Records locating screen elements
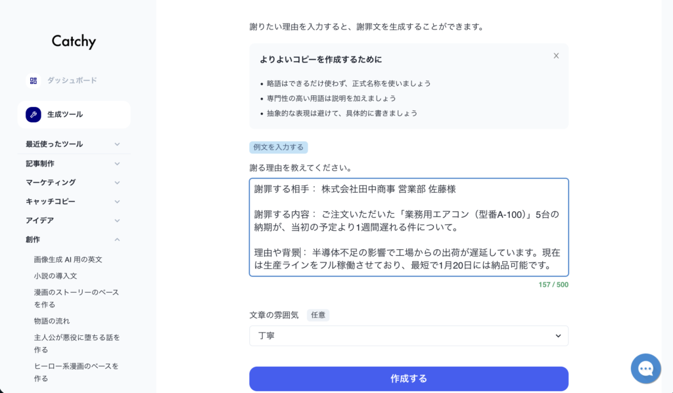Expand the アイデア section
This screenshot has width=673, height=393.
tap(72, 220)
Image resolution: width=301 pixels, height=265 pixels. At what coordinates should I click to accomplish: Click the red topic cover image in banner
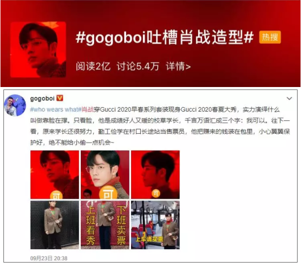point(38,50)
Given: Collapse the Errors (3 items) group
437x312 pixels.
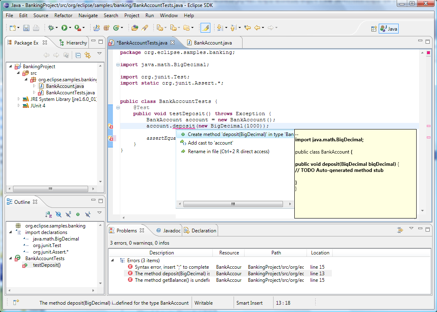Looking at the screenshot, I should pos(112,260).
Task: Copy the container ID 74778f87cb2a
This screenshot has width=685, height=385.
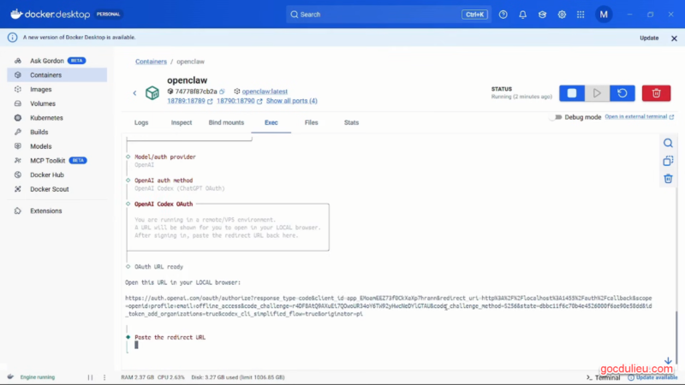Action: 222,91
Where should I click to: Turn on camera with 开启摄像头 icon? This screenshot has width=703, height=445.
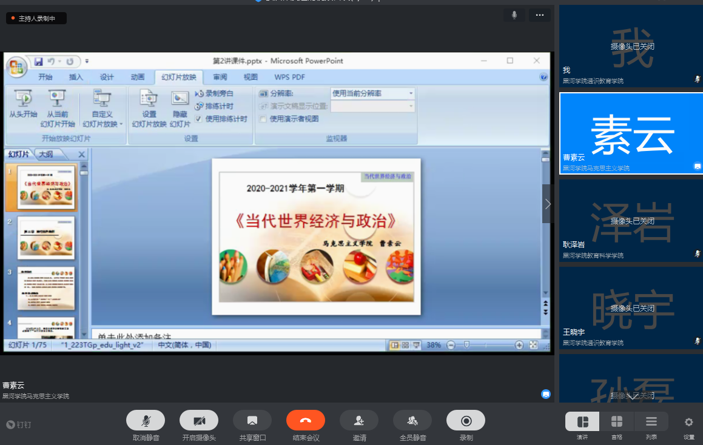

▸ **What is required**
Tally the lines in the material above that contain the string "click", treating uppercase and lowercase as different. Give only the number.

▸ **The reply**
2